■ Data extracted from a collection:
*** Begin section ***
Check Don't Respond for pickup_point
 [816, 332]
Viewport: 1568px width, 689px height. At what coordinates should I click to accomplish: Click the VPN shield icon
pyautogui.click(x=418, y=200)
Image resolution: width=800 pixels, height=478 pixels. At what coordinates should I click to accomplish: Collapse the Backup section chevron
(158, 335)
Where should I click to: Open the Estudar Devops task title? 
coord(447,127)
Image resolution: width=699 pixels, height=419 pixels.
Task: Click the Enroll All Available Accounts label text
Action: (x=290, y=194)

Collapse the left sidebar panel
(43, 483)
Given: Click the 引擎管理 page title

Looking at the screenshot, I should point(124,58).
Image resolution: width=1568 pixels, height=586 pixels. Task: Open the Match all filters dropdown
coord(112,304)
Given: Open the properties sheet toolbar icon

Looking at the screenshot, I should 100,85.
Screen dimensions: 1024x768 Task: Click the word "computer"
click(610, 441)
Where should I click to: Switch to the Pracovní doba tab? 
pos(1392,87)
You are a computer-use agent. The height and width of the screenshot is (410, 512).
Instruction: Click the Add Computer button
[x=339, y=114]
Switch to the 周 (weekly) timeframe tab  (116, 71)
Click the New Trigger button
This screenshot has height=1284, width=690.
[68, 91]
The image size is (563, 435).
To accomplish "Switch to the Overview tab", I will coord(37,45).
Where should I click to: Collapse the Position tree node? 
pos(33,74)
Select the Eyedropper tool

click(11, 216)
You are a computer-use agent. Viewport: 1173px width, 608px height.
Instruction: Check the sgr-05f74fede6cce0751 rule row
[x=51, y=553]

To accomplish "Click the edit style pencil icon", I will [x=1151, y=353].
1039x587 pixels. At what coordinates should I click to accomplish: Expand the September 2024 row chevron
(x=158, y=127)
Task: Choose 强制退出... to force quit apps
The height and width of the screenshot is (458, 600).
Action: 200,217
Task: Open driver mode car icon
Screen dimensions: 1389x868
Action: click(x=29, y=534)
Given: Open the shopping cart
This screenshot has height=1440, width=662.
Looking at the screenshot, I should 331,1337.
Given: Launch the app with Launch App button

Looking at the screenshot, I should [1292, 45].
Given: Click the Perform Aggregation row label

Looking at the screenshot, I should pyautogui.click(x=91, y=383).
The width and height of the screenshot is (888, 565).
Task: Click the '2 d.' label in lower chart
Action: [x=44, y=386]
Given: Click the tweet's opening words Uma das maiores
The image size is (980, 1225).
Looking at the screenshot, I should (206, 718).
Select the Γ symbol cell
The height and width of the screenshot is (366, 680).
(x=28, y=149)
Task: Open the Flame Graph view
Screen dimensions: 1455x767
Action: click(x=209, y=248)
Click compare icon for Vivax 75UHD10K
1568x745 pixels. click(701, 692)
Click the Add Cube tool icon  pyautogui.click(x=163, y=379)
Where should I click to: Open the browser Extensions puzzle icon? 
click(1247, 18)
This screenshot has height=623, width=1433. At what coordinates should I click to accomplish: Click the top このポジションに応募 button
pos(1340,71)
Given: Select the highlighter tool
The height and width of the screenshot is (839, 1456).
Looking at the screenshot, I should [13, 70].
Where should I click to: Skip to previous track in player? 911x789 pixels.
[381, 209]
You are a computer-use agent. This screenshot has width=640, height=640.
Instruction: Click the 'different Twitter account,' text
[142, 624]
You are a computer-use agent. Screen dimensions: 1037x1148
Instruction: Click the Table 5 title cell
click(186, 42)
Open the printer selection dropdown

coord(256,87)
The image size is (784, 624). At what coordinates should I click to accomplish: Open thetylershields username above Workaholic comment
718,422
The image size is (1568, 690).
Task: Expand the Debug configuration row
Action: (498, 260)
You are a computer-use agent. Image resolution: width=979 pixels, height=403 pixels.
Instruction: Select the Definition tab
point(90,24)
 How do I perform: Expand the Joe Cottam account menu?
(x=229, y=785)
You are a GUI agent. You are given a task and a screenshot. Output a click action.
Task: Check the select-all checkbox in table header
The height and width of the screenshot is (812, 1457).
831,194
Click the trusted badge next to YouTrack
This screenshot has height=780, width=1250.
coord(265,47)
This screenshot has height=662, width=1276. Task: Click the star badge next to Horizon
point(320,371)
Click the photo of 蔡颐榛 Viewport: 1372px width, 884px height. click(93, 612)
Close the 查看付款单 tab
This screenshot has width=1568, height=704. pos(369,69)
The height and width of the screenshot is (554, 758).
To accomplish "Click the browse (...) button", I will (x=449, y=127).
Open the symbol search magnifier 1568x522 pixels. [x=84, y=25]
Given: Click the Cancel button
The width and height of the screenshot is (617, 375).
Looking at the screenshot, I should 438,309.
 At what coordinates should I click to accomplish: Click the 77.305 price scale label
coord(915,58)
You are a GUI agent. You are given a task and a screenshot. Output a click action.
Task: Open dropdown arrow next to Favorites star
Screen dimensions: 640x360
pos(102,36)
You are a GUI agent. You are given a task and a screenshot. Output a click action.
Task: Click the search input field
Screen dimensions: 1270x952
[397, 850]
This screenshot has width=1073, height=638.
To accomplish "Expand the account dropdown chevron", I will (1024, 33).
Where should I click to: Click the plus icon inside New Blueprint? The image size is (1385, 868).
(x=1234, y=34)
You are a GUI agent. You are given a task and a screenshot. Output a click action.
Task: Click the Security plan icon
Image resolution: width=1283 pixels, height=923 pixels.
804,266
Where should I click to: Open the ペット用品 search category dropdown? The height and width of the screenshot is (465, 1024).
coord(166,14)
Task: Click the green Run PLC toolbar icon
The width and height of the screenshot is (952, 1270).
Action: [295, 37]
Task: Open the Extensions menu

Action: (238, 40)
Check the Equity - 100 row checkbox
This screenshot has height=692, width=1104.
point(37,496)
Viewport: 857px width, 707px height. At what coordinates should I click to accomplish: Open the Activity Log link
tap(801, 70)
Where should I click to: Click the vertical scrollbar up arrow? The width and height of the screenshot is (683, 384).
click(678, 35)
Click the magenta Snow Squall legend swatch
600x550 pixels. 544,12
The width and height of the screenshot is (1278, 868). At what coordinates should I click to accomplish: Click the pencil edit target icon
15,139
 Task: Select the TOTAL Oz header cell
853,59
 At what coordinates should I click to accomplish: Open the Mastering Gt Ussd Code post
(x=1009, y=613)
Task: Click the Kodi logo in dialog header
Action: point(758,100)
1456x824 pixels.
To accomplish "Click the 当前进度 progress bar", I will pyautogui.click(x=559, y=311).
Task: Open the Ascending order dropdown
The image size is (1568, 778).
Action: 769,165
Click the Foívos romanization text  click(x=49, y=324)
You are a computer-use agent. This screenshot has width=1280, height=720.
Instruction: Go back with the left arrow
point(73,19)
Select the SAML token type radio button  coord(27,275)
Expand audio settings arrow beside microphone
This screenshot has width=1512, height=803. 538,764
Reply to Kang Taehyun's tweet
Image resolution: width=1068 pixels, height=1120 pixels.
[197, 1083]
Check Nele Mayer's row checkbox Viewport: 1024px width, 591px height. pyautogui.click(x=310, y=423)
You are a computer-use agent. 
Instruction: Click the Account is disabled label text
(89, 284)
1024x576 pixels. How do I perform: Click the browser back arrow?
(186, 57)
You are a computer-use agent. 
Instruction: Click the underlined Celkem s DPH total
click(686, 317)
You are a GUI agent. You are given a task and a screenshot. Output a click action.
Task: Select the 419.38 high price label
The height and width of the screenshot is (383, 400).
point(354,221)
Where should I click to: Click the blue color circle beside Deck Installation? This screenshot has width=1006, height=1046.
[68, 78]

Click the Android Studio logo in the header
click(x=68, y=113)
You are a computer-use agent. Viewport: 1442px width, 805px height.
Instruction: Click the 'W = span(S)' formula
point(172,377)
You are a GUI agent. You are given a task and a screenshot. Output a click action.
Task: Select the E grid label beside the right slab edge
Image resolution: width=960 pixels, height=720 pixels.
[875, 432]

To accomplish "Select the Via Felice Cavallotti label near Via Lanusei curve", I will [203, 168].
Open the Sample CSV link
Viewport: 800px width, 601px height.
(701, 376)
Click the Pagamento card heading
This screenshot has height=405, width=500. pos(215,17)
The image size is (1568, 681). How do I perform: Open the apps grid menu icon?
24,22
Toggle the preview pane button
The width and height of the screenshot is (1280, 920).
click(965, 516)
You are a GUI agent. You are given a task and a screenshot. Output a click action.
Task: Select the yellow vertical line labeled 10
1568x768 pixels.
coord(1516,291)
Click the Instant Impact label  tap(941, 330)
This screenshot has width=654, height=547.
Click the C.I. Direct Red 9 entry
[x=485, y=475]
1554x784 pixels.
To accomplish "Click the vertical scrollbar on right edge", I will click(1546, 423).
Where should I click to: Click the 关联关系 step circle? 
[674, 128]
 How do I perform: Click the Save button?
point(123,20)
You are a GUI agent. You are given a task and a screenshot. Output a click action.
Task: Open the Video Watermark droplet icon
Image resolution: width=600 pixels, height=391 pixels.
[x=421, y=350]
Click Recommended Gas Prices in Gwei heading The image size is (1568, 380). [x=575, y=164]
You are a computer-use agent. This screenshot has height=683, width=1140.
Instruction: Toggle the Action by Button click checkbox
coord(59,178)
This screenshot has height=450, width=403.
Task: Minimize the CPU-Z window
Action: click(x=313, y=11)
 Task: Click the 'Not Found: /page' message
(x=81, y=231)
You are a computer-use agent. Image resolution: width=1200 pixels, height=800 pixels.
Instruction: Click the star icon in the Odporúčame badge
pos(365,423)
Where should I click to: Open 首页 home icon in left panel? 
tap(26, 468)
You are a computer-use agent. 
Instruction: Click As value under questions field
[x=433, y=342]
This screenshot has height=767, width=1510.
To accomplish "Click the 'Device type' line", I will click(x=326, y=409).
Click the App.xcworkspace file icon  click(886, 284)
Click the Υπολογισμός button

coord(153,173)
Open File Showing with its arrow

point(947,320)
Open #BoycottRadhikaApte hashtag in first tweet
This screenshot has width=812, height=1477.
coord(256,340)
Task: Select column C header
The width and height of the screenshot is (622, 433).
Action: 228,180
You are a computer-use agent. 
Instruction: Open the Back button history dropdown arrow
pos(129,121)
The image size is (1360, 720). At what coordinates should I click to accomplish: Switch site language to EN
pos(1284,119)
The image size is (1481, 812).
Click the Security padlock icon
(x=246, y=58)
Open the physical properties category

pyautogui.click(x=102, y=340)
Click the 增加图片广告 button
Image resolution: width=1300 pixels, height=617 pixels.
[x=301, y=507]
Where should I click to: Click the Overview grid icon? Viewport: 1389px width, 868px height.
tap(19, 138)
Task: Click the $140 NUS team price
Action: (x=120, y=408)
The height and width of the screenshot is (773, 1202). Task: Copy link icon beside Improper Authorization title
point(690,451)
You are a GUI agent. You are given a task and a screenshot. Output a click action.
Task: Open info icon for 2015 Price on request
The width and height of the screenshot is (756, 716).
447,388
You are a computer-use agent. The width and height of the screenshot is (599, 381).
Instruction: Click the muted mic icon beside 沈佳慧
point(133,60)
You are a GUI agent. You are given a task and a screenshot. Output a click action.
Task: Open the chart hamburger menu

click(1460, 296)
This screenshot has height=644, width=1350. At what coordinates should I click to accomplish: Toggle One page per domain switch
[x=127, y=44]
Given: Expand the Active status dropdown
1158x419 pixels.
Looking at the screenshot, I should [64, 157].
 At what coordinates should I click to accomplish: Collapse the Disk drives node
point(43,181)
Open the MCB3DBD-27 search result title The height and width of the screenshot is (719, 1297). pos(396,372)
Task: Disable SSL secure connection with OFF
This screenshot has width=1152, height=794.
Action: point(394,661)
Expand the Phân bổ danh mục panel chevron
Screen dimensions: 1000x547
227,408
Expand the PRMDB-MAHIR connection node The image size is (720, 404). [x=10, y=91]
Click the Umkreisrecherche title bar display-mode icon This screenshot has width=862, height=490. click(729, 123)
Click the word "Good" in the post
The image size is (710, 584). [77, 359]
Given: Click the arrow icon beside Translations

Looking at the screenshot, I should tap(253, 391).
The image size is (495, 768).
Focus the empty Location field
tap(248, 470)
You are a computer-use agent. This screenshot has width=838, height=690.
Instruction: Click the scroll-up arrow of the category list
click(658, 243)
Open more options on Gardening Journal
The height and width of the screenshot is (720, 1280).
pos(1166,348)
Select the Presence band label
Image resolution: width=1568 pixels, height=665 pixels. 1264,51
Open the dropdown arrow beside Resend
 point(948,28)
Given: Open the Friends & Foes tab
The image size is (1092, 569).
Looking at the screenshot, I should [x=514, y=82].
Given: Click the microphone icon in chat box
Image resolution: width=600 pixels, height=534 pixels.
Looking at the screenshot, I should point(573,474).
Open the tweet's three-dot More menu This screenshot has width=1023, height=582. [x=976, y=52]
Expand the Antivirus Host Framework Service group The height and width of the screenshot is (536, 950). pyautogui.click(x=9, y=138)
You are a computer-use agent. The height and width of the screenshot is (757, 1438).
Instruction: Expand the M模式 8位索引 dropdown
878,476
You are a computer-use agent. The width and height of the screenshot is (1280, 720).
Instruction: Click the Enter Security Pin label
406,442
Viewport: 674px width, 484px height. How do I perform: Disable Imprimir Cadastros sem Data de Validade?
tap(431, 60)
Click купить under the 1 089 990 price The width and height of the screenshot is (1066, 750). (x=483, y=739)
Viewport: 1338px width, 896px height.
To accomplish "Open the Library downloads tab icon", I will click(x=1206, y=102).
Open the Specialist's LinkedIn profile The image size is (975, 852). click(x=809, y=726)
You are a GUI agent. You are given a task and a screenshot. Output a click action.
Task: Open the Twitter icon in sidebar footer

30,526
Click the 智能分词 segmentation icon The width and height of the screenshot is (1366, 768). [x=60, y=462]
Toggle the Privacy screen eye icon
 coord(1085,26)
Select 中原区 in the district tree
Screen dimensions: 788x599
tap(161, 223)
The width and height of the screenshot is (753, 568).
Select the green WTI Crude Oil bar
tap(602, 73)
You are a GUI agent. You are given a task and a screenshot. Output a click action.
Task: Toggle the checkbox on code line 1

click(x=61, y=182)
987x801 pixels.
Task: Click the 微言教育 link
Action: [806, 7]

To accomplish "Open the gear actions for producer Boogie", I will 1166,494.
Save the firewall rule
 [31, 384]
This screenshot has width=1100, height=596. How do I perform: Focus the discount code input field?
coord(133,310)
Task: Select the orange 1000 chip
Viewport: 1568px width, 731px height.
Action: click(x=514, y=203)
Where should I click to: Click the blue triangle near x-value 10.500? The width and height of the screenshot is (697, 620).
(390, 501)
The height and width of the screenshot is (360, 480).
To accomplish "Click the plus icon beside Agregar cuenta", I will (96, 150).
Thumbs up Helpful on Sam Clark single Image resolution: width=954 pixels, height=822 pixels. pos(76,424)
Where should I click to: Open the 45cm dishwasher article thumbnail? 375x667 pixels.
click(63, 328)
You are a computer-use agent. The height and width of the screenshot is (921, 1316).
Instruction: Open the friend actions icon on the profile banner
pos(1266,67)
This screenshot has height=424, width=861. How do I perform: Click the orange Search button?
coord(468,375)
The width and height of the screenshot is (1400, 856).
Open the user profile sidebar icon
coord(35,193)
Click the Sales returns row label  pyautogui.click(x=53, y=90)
*** End section ***
■ Exercise directions: Write out exactly the lines from the one with "Click the 智能分词" through the end of the records above, both ends included, and leave out all other lines.

■ Exercise answer:
Click the 智能分词 segmentation icon The width and height of the screenshot is (1366, 768). [x=60, y=462]
Toggle the Privacy screen eye icon
 coord(1085,26)
Select 中原区 in the district tree
Screen dimensions: 788x599
tap(161, 223)
The width and height of the screenshot is (753, 568).
Select the green WTI Crude Oil bar
tap(602, 73)
You are a GUI agent. You are given a task and a screenshot. Output a click action.
Task: Toggle the checkbox on code line 1

click(x=61, y=182)
987x801 pixels.
Task: Click the 微言教育 link
Action: [806, 7]

To accomplish "Open the gear actions for producer Boogie", I will 1166,494.
Save the firewall rule
 [31, 384]
This screenshot has width=1100, height=596. How do I perform: Focus the discount code input field?
coord(133,310)
Task: Select the orange 1000 chip
Viewport: 1568px width, 731px height.
Action: click(x=514, y=203)
Where should I click to: Click the blue triangle near x-value 10.500? The width and height of the screenshot is (697, 620).
(390, 501)
The height and width of the screenshot is (360, 480).
To accomplish "Click the plus icon beside Agregar cuenta", I will (96, 150).
Thumbs up Helpful on Sam Clark single Image resolution: width=954 pixels, height=822 pixels. pos(76,424)
Where should I click to: Open the 45cm dishwasher article thumbnail? 375x667 pixels.
click(63, 328)
You are a computer-use agent. The height and width of the screenshot is (921, 1316).
Instruction: Open the friend actions icon on the profile banner
pos(1266,67)
This screenshot has height=424, width=861. How do I perform: Click the orange Search button?
coord(468,375)
The width and height of the screenshot is (1400, 856).
Open the user profile sidebar icon
coord(35,193)
Click the Sales returns row label  pyautogui.click(x=53, y=90)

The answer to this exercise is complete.